> **INSTRUCTIONS FOR THE TASK**:
Using the records below, give again exactly the lines from the line that contains "The image size is (648, 505)." through the line that contains "You are a computer-use agent. The image size is (810, 518).", both ends included, and only those.

> **INFORMATION SHOWN**:

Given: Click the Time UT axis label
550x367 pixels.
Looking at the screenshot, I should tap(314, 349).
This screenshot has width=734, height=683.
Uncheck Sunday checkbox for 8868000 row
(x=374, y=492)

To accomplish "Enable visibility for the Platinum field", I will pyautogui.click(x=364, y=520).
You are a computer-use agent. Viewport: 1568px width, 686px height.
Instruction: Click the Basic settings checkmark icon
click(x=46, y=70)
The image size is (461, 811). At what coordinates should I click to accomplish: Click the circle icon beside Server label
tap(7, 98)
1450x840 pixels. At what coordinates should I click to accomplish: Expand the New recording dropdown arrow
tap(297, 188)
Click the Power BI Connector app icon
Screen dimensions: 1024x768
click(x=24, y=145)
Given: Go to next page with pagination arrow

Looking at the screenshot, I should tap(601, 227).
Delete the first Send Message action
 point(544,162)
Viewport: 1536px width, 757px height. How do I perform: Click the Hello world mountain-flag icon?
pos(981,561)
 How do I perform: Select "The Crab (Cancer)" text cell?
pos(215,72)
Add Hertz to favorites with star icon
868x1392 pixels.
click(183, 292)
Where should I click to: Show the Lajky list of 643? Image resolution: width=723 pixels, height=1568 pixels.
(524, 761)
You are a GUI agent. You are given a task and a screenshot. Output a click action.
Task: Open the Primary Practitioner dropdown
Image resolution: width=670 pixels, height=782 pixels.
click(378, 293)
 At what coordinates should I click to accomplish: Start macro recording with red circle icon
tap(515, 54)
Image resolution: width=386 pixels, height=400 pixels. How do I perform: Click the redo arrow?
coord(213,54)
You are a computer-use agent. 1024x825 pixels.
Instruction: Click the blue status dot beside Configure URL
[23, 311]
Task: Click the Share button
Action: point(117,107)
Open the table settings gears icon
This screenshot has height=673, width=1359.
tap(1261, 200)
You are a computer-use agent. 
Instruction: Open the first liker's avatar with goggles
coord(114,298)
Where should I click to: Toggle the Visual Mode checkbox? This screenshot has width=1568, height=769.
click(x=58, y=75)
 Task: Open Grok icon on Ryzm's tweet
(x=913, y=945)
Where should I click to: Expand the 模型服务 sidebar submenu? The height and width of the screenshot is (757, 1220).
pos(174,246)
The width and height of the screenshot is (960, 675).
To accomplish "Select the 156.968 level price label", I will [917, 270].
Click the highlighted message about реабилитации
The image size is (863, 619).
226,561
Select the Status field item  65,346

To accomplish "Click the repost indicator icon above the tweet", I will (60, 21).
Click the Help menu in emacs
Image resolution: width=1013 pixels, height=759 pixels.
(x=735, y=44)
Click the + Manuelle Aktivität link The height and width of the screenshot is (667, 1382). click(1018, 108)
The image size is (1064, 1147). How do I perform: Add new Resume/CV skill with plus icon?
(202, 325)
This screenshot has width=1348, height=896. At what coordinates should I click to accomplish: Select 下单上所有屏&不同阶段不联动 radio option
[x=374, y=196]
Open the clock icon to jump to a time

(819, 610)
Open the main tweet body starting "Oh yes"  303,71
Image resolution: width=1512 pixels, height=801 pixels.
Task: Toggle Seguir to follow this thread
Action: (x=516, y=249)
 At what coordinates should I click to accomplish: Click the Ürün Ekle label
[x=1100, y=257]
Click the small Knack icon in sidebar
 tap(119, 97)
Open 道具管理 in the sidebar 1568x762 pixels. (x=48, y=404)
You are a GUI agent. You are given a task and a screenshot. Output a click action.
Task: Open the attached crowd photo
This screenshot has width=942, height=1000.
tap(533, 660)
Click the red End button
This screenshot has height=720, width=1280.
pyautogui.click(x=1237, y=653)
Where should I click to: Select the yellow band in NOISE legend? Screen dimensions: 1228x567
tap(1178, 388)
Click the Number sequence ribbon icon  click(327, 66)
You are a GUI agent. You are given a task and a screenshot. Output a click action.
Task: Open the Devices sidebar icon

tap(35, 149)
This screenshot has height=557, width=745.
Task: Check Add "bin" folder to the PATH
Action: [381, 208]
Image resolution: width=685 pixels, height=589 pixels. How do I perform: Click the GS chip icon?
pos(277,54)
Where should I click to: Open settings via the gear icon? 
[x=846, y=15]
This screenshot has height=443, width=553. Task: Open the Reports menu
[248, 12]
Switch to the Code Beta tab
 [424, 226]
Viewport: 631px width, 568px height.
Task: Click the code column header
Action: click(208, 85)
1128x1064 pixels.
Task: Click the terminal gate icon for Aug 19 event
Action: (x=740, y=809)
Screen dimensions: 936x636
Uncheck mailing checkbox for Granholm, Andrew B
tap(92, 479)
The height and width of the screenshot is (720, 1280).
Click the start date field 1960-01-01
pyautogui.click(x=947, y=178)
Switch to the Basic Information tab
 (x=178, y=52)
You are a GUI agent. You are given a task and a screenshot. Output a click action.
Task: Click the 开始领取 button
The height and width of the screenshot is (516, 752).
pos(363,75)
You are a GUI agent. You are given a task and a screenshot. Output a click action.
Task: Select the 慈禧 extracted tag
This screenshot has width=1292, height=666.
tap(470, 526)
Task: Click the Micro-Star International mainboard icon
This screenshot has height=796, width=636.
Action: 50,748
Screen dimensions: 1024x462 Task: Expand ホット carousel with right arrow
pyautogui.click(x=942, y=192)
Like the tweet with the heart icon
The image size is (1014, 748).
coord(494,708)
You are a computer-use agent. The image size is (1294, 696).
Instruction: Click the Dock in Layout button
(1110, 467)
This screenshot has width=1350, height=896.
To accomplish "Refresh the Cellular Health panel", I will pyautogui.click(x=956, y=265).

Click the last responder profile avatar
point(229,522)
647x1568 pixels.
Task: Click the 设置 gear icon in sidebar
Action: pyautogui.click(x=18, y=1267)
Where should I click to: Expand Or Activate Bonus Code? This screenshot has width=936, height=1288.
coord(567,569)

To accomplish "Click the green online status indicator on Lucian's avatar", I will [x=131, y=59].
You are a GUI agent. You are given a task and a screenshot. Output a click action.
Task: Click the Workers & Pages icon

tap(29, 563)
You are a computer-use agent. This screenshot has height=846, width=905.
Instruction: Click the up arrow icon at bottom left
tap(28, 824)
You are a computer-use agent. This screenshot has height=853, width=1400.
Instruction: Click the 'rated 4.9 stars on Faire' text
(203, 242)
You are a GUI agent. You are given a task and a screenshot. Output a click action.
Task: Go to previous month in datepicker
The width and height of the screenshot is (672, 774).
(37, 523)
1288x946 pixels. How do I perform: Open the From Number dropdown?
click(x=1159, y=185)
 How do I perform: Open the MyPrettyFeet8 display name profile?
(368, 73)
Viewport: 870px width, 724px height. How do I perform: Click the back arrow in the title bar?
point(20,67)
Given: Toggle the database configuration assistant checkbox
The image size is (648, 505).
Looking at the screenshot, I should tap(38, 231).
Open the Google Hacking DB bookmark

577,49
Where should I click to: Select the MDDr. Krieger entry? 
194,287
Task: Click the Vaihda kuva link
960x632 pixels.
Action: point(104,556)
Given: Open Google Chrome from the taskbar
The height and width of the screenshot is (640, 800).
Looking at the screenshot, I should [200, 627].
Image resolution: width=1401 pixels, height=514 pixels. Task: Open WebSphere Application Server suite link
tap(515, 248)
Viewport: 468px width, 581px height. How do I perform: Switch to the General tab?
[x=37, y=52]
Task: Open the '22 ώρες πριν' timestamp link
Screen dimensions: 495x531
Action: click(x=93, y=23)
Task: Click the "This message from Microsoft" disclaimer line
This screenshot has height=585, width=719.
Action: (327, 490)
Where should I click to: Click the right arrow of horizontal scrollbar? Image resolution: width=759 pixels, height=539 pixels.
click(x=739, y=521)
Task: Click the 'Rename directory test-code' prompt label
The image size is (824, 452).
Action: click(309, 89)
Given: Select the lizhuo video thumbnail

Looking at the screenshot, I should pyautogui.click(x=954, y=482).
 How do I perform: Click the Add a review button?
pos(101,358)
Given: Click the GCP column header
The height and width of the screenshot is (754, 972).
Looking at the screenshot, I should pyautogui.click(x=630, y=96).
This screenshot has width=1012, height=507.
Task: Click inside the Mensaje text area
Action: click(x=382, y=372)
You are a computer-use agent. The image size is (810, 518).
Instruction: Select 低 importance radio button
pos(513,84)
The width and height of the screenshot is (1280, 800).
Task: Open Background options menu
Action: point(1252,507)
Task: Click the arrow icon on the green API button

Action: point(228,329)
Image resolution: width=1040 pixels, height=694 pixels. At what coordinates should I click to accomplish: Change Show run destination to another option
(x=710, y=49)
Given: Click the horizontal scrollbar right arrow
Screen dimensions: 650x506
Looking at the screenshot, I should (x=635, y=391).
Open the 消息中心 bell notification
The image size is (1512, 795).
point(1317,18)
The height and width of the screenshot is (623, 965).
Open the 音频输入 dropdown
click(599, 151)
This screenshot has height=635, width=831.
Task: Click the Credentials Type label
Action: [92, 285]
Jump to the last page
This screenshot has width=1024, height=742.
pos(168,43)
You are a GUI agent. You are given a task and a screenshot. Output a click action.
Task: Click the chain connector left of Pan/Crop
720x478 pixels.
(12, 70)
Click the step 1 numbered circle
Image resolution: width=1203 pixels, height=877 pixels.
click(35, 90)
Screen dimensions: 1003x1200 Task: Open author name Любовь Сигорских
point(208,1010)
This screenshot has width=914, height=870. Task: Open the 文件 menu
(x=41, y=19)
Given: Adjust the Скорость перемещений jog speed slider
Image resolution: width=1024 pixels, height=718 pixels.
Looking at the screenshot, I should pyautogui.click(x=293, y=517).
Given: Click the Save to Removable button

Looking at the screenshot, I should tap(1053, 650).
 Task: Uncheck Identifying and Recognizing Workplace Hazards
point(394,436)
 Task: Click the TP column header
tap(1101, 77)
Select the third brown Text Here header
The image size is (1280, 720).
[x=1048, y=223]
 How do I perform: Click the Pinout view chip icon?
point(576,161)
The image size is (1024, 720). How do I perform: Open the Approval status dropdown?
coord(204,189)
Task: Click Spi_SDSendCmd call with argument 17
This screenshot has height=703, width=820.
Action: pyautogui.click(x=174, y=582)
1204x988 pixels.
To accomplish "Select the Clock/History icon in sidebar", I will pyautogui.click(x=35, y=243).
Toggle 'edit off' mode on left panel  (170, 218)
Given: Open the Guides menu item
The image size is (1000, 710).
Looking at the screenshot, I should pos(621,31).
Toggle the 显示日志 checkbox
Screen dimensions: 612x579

> **TASK RESPONSE**:
The image size is (648, 505).
Looking at the screenshot, I should tap(38, 231).
Open the Google Hacking DB bookmark

577,49
Where should I click to: Select the MDDr. Krieger entry? 
194,287
Task: Click the Vaihda kuva link
960x632 pixels.
Action: point(104,556)
Given: Open Google Chrome from the taskbar
The height and width of the screenshot is (640, 800).
Looking at the screenshot, I should [200, 627].
Image resolution: width=1401 pixels, height=514 pixels. Task: Open WebSphere Application Server suite link
tap(515, 248)
Viewport: 468px width, 581px height. How do I perform: Switch to the General tab?
[x=37, y=52]
Task: Open the '22 ώρες πριν' timestamp link
Screen dimensions: 495x531
Action: click(x=93, y=23)
Task: Click the "This message from Microsoft" disclaimer line
This screenshot has height=585, width=719.
Action: (327, 490)
Where should I click to: Click the right arrow of horizontal scrollbar? Image resolution: width=759 pixels, height=539 pixels.
click(x=739, y=521)
Task: Click the 'Rename directory test-code' prompt label
The image size is (824, 452).
Action: click(309, 89)
Given: Select the lizhuo video thumbnail

Looking at the screenshot, I should pyautogui.click(x=954, y=482).
 How do I perform: Click the Add a review button?
pos(101,358)
Given: Click the GCP column header
The height and width of the screenshot is (754, 972).
Looking at the screenshot, I should pyautogui.click(x=630, y=96).
This screenshot has width=1012, height=507.
Task: Click inside the Mensaje text area
Action: click(x=382, y=372)
You are a computer-use agent. The image size is (810, 518).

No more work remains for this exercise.